No matter what your ancestry or racial background, virtually everyone is susceptible to varying degrees of tan or brown discoloration anywhere and everywhere on their skin. A previous DermTV episode discussed age spots, also called sun or liver spots, but today I'll put into perspective the entire spectrum of brown discoloration. And to simplify it, I’m not talking about moles or beauty marks today.
In short, all brown discolorations are caused by your pigment cells, called melanocyes, making too much of your normal brown pigment, which is called melanin. Those cells normally make melanin all the time and that melanin is one of four pigments that are responsible for determining your normal skin color. But when the melanocytes make too much melainin, you get brown discoloration. And the reason that happens is usually in response to some type of an injury to the skin.

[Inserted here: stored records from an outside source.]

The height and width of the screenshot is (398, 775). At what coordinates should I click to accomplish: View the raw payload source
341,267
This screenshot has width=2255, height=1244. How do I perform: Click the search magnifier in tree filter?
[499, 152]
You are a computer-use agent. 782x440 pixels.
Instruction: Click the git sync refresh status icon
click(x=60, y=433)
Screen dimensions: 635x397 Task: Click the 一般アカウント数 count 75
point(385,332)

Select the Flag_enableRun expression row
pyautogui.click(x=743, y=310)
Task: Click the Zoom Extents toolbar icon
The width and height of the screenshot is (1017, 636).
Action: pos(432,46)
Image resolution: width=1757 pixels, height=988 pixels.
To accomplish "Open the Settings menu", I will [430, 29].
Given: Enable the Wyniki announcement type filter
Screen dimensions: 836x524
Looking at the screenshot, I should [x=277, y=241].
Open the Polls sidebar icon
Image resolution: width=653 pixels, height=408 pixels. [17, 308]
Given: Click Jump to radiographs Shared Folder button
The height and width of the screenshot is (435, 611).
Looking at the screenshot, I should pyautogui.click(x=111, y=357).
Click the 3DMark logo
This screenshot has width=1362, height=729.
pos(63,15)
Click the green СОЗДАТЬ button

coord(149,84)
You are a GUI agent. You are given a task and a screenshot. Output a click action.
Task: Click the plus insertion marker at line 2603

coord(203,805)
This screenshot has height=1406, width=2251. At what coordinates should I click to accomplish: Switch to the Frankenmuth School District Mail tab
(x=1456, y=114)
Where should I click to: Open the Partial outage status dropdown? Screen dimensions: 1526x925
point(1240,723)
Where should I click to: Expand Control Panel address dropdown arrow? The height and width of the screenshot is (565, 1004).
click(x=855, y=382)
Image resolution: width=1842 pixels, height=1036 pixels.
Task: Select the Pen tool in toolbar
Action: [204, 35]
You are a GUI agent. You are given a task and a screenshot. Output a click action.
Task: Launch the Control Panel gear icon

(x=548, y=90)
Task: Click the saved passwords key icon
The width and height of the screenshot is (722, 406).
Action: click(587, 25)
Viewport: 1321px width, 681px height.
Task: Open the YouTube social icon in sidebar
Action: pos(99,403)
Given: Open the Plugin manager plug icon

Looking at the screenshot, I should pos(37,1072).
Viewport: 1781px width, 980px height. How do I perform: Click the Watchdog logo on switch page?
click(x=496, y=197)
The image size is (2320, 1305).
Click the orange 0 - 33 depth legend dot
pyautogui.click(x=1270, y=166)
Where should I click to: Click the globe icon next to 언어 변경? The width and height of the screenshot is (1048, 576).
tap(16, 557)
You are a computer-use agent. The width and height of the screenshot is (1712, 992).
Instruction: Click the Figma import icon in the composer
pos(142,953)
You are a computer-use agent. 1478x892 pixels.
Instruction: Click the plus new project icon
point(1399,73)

When the brown discoloration is in response to an acute injury like a cooking burn, a scratch, a pimple, a picked pimple, or a sunburn, it’s called post inflammatory hyper pigmen tation, or PIH for short. Post means after. Inflammatory means inflammation, which occurs as a response to all injuries, and hyper pigmen tation means too much melanin pigment which of course is brown. So with most of these injuries the area that darkens or turns brown is the same area that was injured…round spots from pimples, linear areas from burns from the edge of a pan or pot or the shape of the scratch, and of course your tan after a sunburn occurs everywhere you were sun burned. This type of PIH is easy to treat.
Age or sun spots which come very gradually over years and are round but often with irregular borders, are also from a skin injury but in this case it’s chronic and repeated UV injury over many years. It’s the same bad UV rays that cause premature aging and skin cancer. These spots are easy to treat.
The last brown discoloration occurs in women and is blotchy irregular tan and brown patches that most often occurs on the forhead, cheeks, upper lip and chin. It’s called melasma, or chloasma, but if you’re pregnant then it’s called the mask of pregnancy. This discoloration is very tough to treat.
The bottom line is, if you have brown discoloration, as you can now see, it’s usually as a result of skin injuries. And now that you know the types, check out the DermTV episodes on each to learn about treatment. One thing is for certain though: sunscreen will help the treatment of every single one.